DATA PROVIDED section start

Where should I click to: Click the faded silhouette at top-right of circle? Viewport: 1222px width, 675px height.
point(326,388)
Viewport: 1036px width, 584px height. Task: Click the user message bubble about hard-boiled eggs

DATA PROVIDED section end
DATA PROVIDED section start

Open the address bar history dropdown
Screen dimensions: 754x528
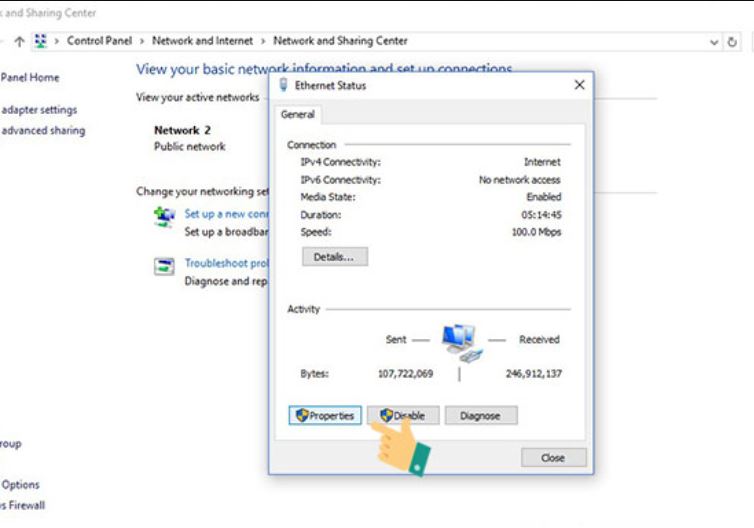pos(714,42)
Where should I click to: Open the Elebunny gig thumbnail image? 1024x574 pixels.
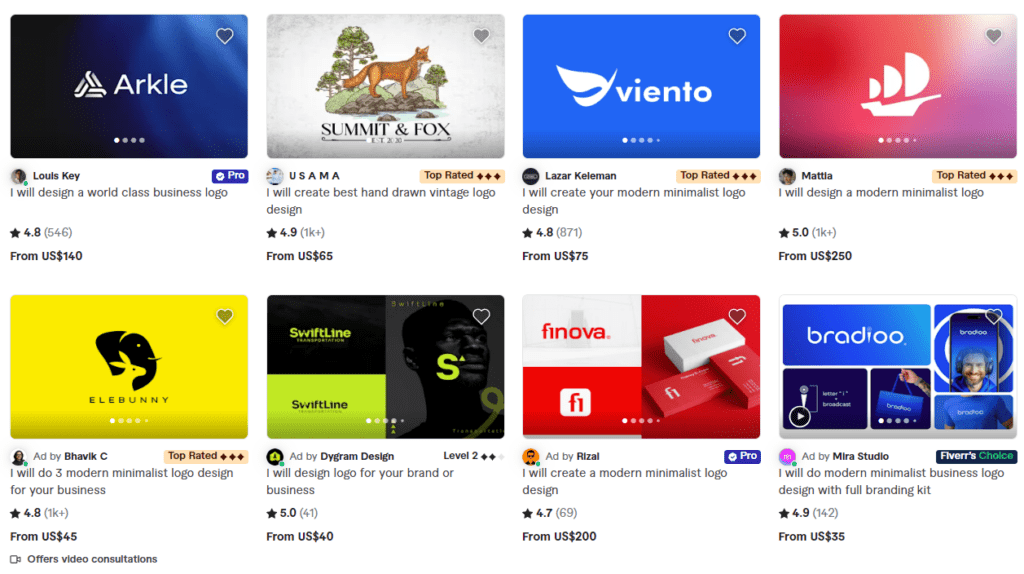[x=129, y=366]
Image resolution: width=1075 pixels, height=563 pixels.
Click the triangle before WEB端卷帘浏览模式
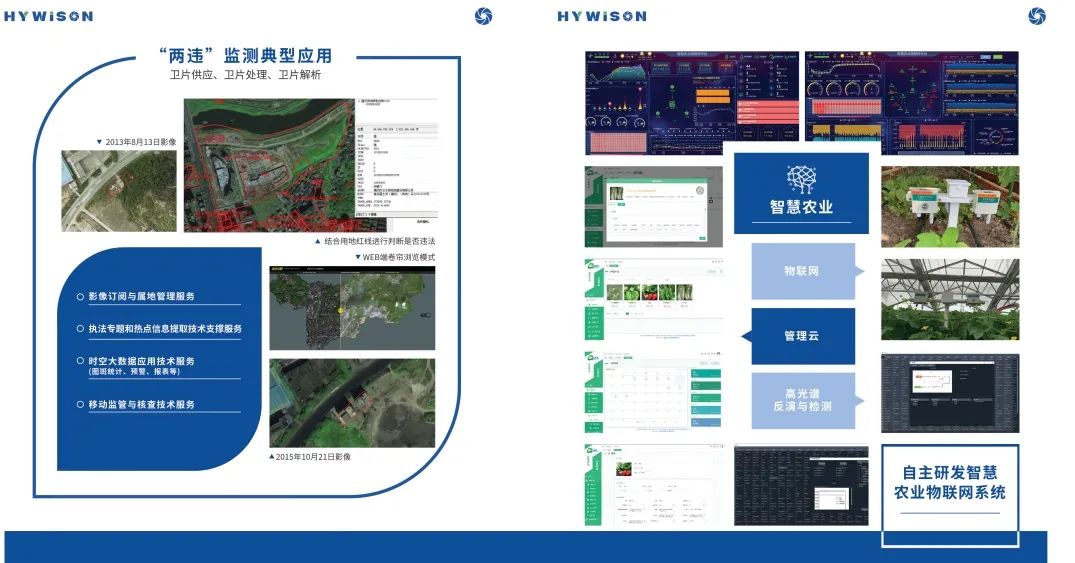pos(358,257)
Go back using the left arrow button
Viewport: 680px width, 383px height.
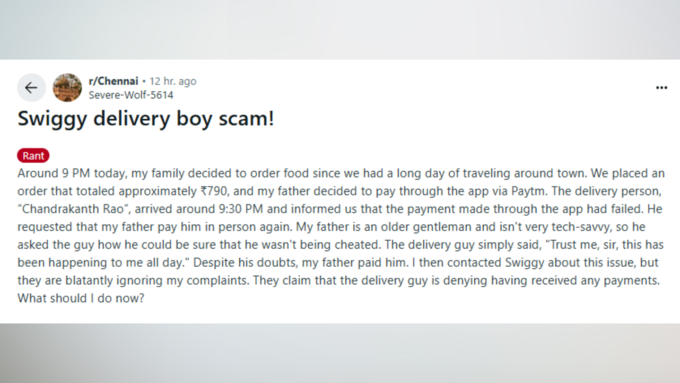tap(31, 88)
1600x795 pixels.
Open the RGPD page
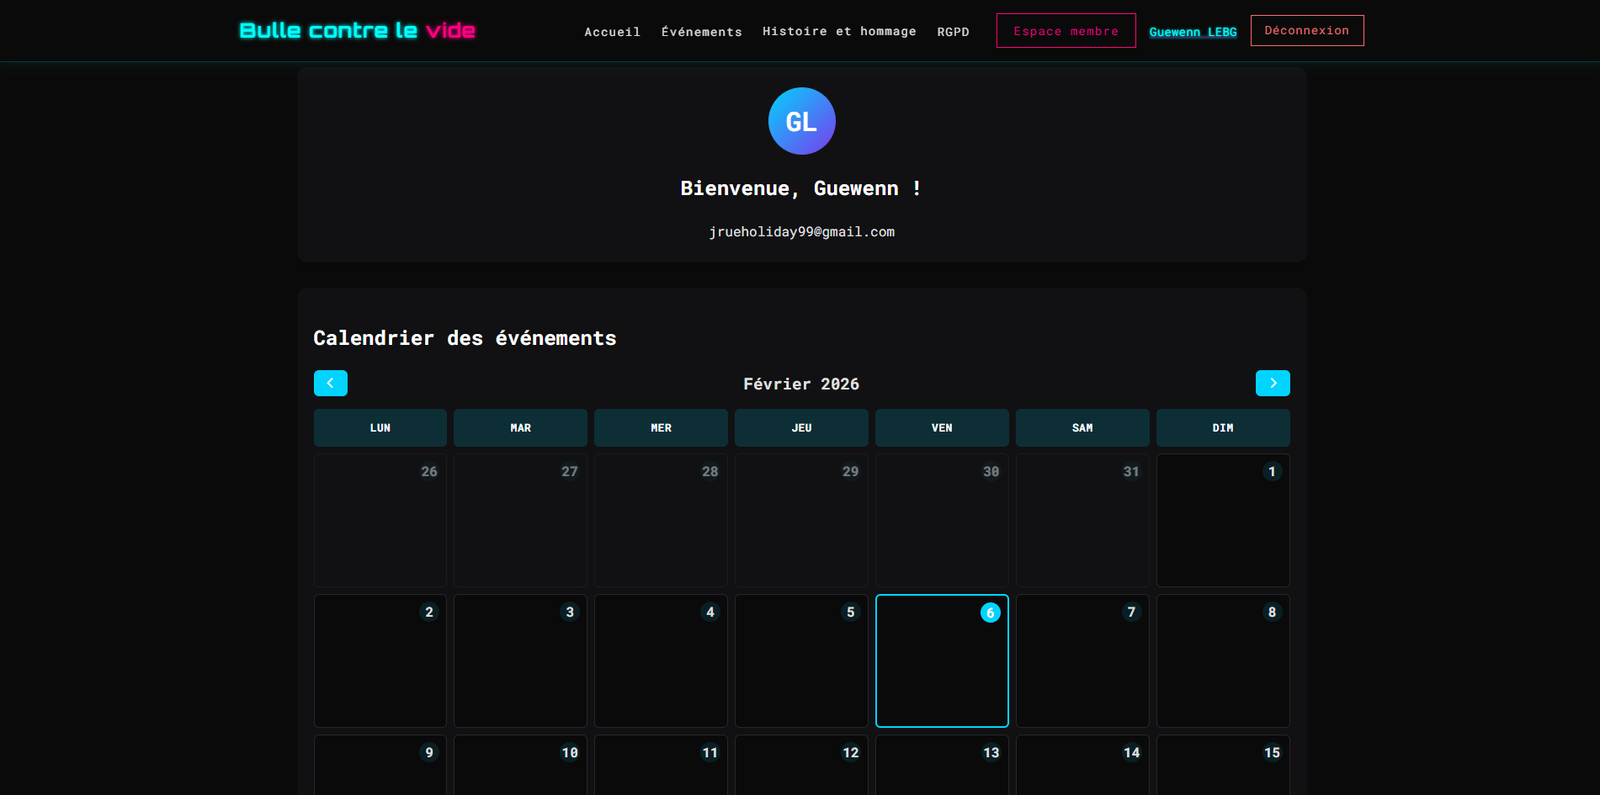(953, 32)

DATA PROVIDED section end

→ WHAT YOU ARE ASKED TO DO: Looking back over the data above, restate word for word the lines that begin at the line with "Where should I click to: Click" and end at the line with "Viewport: 1036px width, 584px", inclusive.

→ RESULT:
Where should I click to: Click the faded silhouette at top-right of circle? Viewport: 1222px width, 675px height.
point(326,388)
Viewport: 1036px width, 584px height. Task: Click the user message bubble about hard-boiled eggs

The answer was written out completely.